Entries from a dataset
## START

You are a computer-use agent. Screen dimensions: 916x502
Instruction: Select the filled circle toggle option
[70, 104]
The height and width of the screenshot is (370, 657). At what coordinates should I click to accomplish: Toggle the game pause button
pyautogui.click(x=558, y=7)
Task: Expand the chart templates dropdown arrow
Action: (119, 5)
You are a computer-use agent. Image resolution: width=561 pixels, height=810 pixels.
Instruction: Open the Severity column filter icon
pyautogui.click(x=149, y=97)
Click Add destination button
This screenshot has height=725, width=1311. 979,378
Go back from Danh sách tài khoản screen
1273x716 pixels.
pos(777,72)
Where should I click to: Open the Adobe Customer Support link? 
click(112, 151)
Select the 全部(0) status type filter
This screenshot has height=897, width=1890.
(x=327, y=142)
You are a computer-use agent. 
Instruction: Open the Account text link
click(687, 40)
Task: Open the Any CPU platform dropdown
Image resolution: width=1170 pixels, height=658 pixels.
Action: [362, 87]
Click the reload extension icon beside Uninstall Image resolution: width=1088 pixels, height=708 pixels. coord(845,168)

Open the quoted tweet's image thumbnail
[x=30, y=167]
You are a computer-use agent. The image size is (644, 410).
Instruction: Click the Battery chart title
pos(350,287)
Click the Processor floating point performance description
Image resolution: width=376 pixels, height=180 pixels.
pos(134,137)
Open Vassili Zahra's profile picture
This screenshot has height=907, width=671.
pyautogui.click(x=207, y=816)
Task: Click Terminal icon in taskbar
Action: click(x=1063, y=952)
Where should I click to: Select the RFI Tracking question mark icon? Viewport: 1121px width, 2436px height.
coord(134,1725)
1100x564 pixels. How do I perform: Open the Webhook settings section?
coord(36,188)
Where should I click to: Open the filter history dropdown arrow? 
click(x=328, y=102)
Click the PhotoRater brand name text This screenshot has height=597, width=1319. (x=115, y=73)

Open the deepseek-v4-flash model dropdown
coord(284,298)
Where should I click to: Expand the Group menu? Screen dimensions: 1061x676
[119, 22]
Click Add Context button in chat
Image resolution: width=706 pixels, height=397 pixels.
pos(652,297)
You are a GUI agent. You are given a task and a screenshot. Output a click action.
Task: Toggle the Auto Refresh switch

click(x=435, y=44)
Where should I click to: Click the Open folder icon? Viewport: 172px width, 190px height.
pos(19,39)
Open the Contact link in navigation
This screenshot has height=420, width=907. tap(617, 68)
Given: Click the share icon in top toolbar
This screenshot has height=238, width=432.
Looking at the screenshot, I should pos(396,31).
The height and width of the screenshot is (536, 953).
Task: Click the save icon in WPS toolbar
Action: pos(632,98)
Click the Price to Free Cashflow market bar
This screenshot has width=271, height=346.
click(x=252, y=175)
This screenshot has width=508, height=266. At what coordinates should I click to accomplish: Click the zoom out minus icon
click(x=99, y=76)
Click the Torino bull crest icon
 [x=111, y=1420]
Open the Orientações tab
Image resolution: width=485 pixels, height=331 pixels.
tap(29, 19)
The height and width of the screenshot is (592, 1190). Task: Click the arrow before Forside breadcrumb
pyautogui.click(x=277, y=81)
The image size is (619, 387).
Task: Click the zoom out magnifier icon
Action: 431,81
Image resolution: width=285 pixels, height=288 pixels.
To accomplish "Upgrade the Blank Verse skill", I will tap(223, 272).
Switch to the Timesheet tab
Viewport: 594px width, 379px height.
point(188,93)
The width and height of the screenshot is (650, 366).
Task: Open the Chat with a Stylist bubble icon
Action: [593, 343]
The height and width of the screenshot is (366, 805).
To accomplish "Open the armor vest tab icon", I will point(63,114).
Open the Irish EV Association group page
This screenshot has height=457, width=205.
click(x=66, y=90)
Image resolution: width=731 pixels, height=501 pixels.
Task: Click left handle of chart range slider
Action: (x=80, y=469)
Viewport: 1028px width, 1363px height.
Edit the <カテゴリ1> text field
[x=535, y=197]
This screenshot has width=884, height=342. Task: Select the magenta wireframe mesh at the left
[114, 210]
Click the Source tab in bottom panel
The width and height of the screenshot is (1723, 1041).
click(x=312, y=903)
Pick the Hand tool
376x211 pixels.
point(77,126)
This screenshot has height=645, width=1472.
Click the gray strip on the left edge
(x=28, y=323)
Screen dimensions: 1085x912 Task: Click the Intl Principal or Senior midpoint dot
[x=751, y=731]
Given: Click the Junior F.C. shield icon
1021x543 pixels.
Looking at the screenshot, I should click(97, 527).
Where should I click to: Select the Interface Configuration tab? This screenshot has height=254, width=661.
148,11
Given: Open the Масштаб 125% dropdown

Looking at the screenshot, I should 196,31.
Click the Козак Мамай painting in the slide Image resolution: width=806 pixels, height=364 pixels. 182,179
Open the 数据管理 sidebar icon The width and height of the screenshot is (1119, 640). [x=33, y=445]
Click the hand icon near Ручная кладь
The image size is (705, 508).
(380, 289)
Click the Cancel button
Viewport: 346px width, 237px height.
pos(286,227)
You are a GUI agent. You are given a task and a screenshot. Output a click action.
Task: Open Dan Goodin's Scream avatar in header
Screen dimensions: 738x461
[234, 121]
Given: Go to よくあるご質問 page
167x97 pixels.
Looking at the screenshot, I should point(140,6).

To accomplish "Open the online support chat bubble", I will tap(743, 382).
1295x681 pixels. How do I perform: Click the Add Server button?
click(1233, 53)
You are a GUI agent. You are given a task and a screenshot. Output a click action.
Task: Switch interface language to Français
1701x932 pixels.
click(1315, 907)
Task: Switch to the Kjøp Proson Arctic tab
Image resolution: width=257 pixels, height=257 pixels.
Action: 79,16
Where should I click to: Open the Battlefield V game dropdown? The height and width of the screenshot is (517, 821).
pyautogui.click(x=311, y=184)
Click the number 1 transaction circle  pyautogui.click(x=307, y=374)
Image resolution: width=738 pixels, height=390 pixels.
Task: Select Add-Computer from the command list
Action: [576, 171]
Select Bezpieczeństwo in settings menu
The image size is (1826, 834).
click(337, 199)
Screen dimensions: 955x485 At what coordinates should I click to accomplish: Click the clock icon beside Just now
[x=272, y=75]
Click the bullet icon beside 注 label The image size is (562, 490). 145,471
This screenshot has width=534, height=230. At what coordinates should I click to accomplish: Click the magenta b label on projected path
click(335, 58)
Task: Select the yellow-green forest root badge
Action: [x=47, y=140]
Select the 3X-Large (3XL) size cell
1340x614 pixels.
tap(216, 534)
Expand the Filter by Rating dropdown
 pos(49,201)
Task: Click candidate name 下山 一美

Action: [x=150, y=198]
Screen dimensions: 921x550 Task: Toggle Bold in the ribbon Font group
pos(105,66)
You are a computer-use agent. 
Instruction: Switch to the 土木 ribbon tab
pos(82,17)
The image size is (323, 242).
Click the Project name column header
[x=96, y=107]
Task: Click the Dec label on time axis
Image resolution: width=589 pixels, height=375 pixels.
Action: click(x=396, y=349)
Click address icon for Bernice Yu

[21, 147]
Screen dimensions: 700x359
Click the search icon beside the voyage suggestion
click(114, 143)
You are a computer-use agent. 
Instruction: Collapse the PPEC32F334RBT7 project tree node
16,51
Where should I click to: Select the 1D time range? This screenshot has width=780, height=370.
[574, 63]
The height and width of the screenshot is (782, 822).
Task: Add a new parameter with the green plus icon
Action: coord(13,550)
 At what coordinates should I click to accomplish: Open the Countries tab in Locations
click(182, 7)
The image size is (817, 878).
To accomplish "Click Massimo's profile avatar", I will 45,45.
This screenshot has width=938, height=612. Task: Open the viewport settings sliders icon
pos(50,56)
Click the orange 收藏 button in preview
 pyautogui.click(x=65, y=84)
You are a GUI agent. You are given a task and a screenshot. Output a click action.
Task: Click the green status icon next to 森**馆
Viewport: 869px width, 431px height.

## END

__PROBLEM STATEMENT__: Pull out each line of the data above that contains the string "toolbar". Letter case matters.

__WRITTEN RESPONSE__:
Given: Click the share icon in top toolbar
Task: Click the save icon in WPS toolbar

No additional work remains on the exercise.